TASK STATEMENT: Leave out the pictures and retype exactly the lines from the one with "Click the Empty" through the end of the records.

DATASET RECORDS:
=== Section Start ===
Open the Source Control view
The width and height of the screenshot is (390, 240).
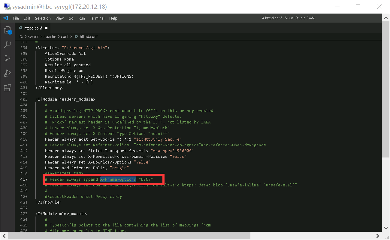tap(7, 58)
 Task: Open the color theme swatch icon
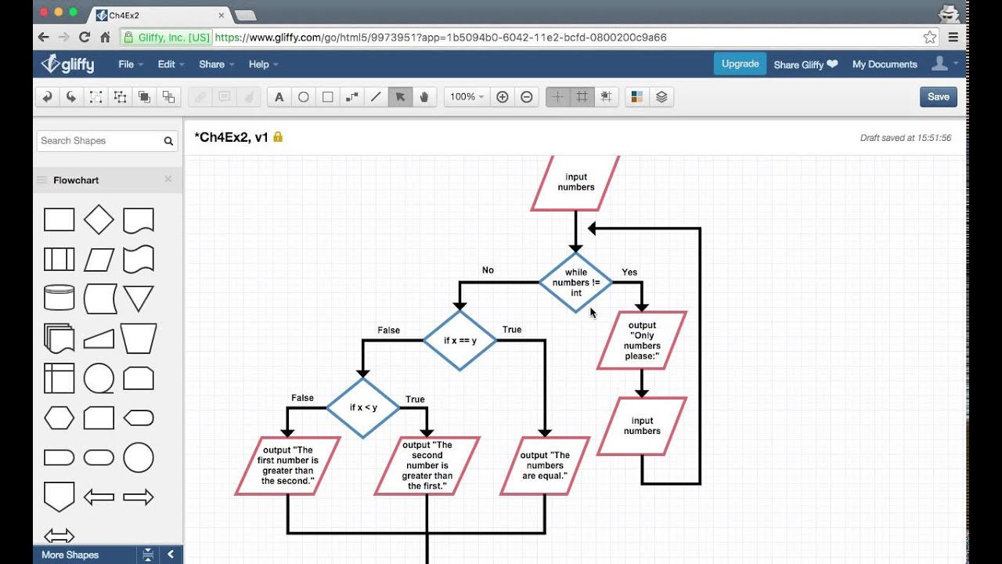tap(637, 97)

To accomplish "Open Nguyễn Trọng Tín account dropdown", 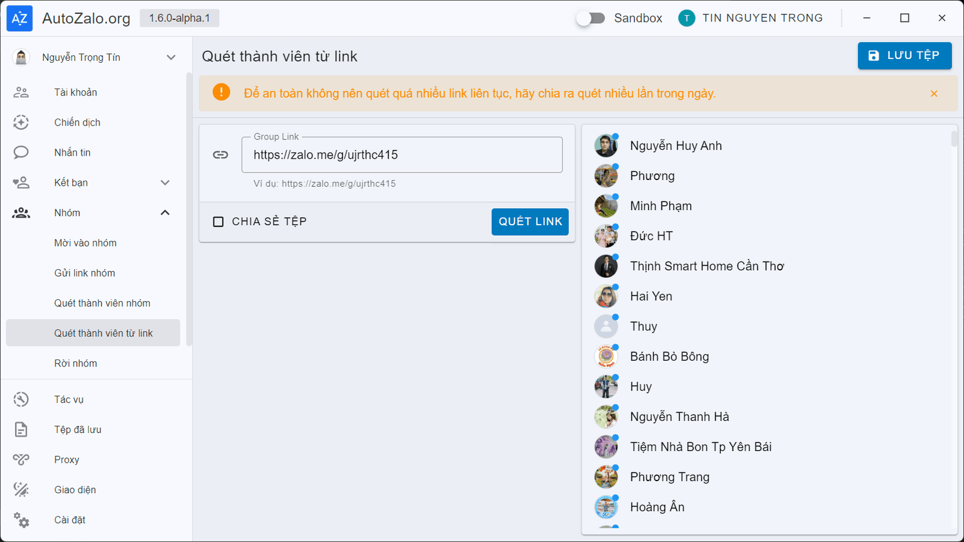I will (171, 58).
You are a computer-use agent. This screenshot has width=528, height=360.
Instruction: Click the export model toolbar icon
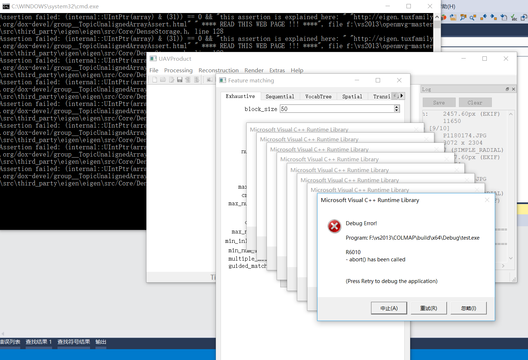[x=196, y=80]
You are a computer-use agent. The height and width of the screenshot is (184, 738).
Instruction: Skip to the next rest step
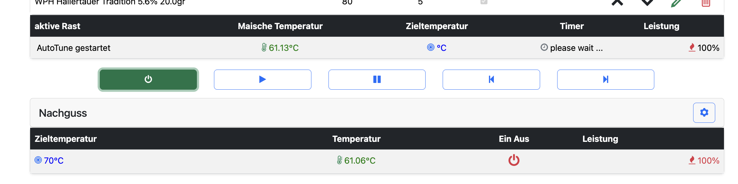[605, 80]
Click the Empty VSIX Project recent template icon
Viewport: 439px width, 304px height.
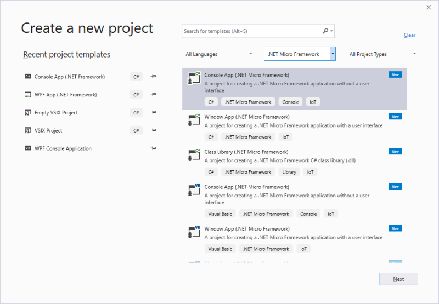click(x=27, y=113)
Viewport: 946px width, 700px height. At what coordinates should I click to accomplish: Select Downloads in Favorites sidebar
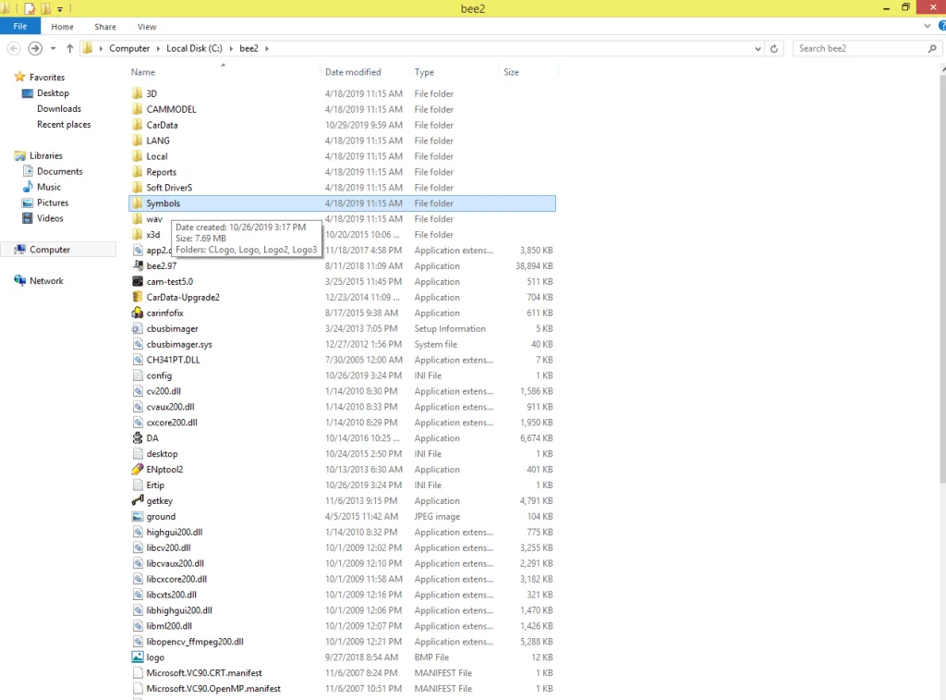pos(59,109)
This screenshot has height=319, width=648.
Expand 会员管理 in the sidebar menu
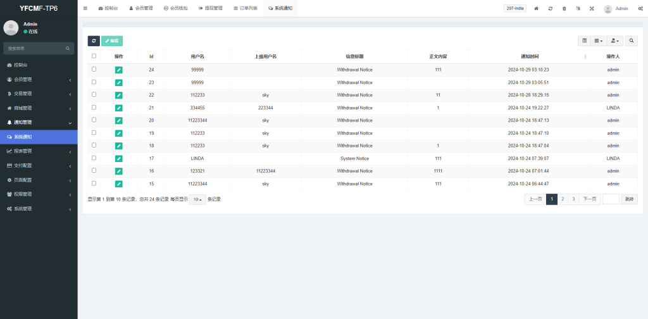39,80
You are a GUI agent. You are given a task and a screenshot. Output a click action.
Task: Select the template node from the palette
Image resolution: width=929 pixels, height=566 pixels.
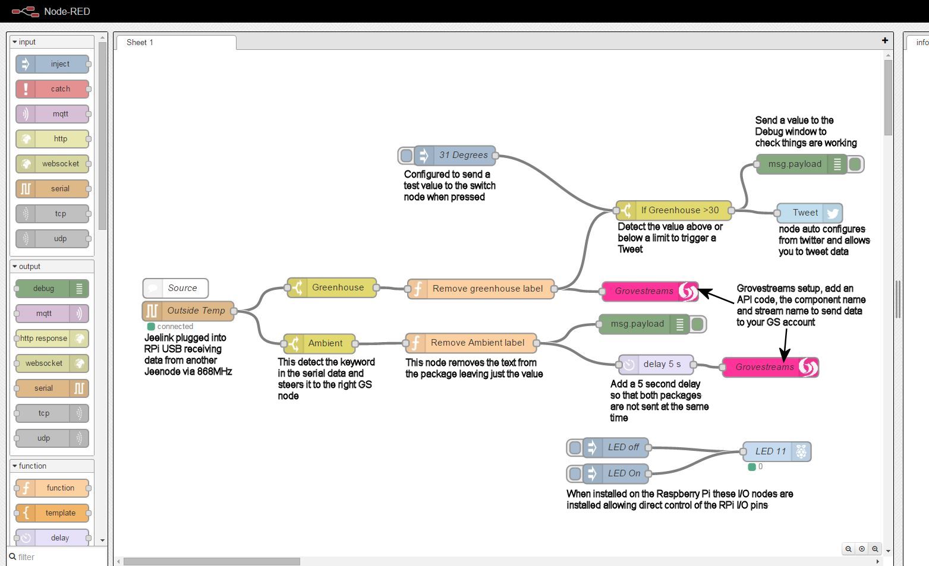(52, 513)
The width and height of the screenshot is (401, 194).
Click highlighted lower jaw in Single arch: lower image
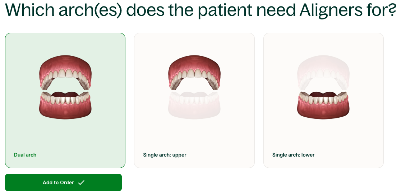point(323,108)
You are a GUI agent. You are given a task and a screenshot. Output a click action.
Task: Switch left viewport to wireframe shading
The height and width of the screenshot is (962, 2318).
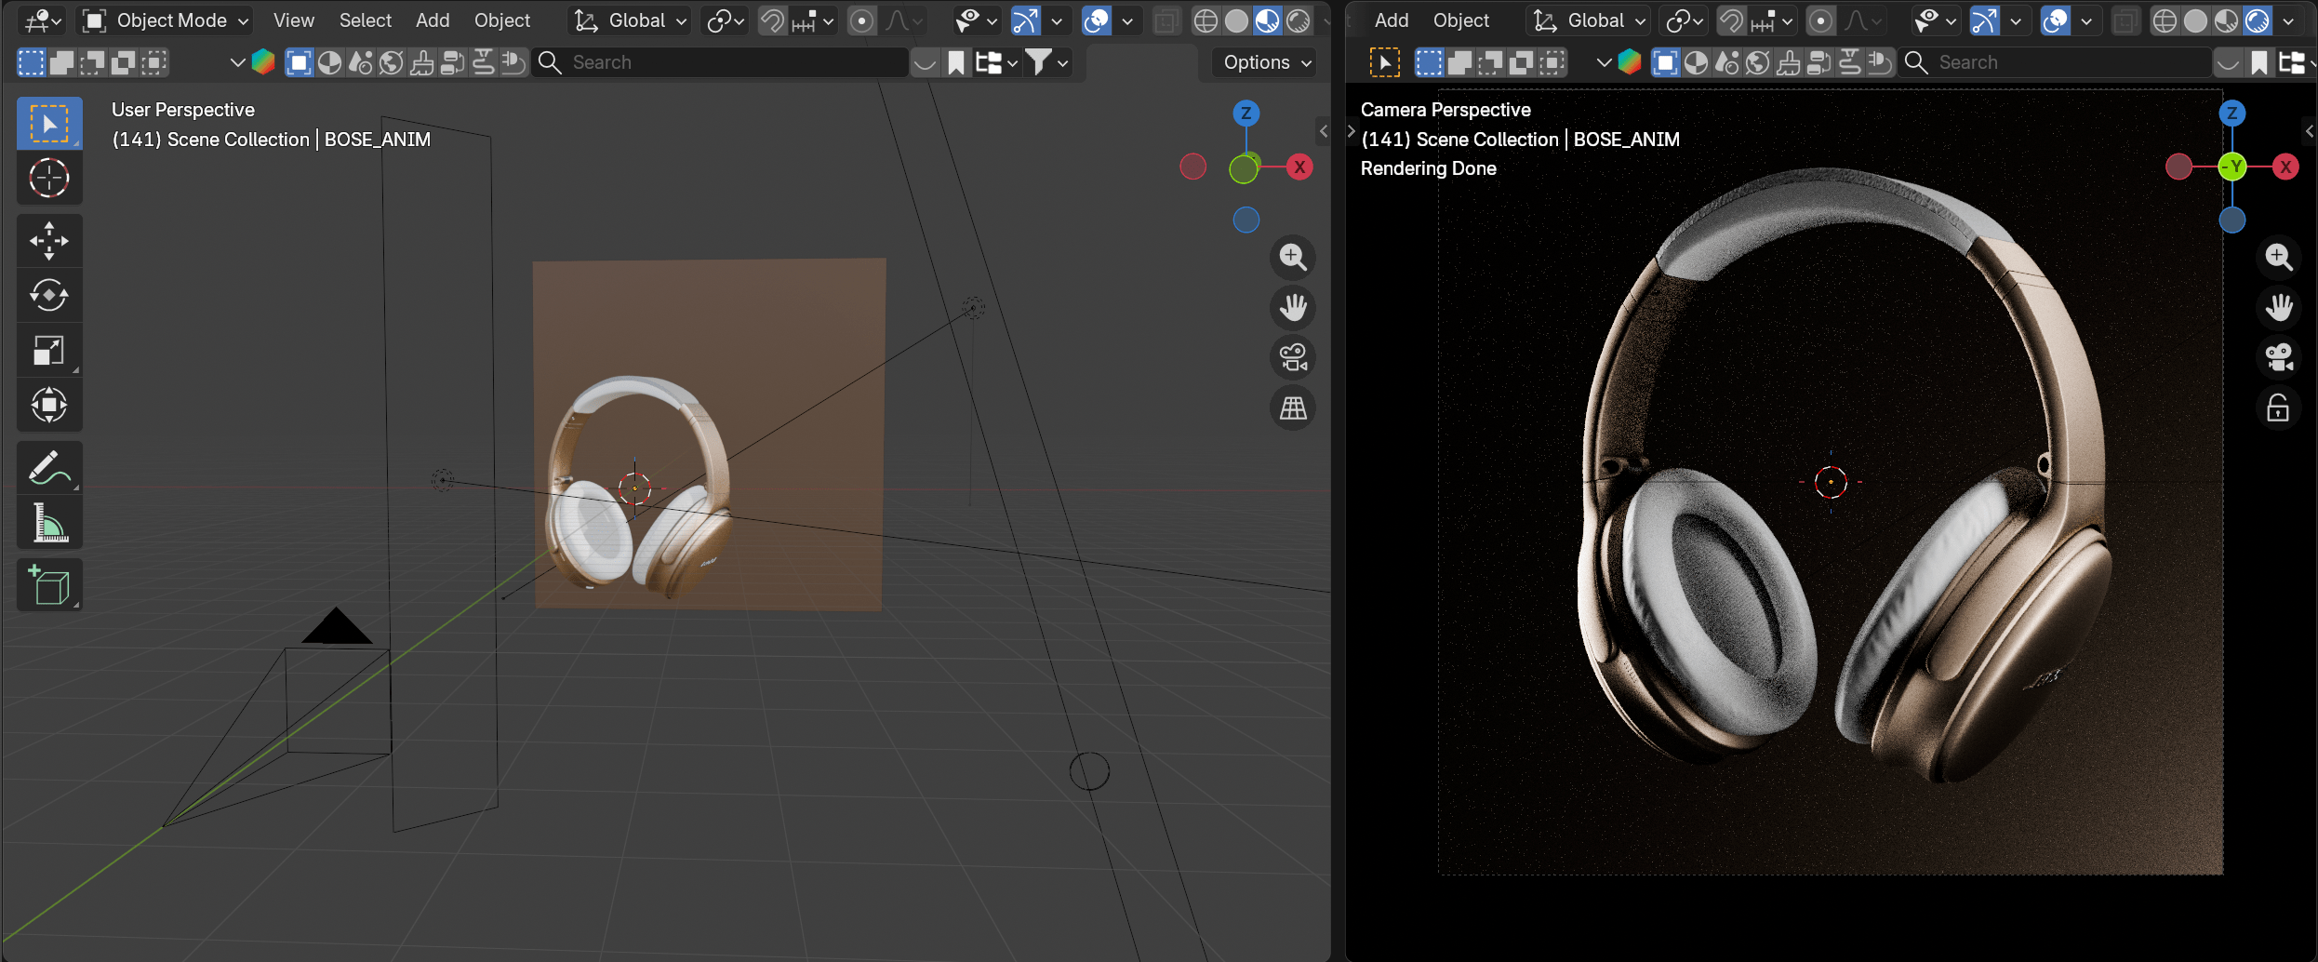[x=1206, y=20]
=== Section End ===
SOLVED PROBLEM:
Click the Empty VSIX Project recent template icon
Viewport: 439px width, 304px height.
click(x=27, y=113)
Viewport: 946px width, 700px height. At what coordinates should I click to accomplish: Select Downloads in Favorites sidebar
pos(59,109)
This screenshot has height=319, width=648.
Expand 会员管理 in the sidebar menu
39,80
You are a GUI agent. You are given a task and a screenshot. Output a click action.
Task: Select the template node from the palette
Image resolution: width=929 pixels, height=566 pixels.
(52, 513)
The width and height of the screenshot is (401, 194).
Click highlighted lower jaw in Single arch: lower image
point(323,108)
You are a GUI agent. You are given a task and a screenshot. Output a click action.
Task: Switch left viewport to wireframe shading
The height and width of the screenshot is (962, 2318).
[x=1206, y=20]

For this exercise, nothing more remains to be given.